I tried a flaming waterfall of hair, then a wannabe seductive glance with my locks carelessly askew, as though I’d just woken up. Making fancy hair compositions was beyond me but a variety of ponytails were kind of fun. I still had that X-Files season one Gillian Anderson look, a style that very much felt like a work in progress. I crossed my legs as tightly as I could bear.
After about a dozen worthwhile shots, I linked up my laptop with my photos account and checked how they looked on the larger screen. I saw my face in the webcam preview for instruction but it was a pitiful resolution compared to what my phone could create.
In some of them, my eyeline had issues. But I picked out a couple that I thought weren’t too bad. This was stupid though. Where was I going to post them and why? It would have to be somewhere that focused more on faces, maybe?
I knew some of those. Pretty fast, I realized it was like taking a few swings at a batting cage in an arcade fun land with a putt putt golf course and then making the next step signing up for minor-league baseball. Every post was basically a perfect celebrity. Or it was someone with maximum cleavage and a top that showcased it. Even posting areas that supposedly focused on faces had their images cropped to the contours of the neckline.
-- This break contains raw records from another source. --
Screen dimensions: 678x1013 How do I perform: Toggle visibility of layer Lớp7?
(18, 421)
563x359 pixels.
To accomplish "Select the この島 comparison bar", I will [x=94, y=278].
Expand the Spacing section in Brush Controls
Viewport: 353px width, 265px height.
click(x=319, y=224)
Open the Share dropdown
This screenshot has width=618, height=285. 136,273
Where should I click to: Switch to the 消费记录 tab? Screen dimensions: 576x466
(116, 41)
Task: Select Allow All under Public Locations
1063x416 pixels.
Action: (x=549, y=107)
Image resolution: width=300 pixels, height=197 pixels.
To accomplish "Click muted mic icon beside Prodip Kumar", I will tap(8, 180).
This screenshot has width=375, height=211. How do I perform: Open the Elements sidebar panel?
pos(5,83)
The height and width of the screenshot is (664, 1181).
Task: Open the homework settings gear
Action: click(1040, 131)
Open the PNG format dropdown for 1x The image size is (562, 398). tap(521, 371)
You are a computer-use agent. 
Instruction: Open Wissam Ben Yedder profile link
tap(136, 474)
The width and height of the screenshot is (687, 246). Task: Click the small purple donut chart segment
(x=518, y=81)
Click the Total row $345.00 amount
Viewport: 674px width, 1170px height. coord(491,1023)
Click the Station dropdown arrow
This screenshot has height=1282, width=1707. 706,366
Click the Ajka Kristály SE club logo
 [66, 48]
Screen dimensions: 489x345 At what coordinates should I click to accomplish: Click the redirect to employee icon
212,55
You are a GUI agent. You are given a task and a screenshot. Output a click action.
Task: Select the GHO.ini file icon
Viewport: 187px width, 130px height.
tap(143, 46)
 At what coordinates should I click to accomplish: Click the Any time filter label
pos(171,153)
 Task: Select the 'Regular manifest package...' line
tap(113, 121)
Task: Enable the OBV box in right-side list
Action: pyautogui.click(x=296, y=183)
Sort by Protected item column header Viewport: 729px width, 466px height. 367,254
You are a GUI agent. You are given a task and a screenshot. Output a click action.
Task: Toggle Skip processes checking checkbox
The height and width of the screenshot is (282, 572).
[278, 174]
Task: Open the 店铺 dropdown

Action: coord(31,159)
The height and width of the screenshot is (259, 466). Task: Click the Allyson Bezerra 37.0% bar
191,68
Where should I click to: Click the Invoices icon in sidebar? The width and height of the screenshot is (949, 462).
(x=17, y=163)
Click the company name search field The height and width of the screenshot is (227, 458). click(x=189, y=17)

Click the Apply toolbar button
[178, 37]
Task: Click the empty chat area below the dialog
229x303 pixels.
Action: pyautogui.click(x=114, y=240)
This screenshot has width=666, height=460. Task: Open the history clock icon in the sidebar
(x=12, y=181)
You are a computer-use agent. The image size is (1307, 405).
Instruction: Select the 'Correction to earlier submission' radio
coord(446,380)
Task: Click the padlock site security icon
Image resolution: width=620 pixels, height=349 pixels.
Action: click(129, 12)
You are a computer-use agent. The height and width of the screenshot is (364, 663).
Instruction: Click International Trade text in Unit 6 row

Instantly, I just wanted to back out and not even bother trying to find somewhere to post. That said, I considered maybe a theme. Playing up a teacherly look was the opposite of what I wanted to do though. And everywhere I went was just boobs.
My stomach issued the most vocal complaints as I did my best to breathe and figure it out. Ultimately, I started sifting through a girl next door kind of page. It wasn’t ideal, but it at least seemed to be the closest thing to the next step in showing myself off.
Initially, I considered telling a version of my story which was like “working from home and feeling bored” but that sounded way too much like a blanket invitation to be flooded with messages and horny comments. Although, wasn’t I fishing for the interest of users?
After a long time browsing around for the kind of image I had and the sort of impression I wanted to give, I finally landed on a “cuteness” focused page which wasn’t as active as some, but still looked like it could work.
Creating a new account, I soon smirked and snickered that it had taken me this long to realize that my recast initials were MJ.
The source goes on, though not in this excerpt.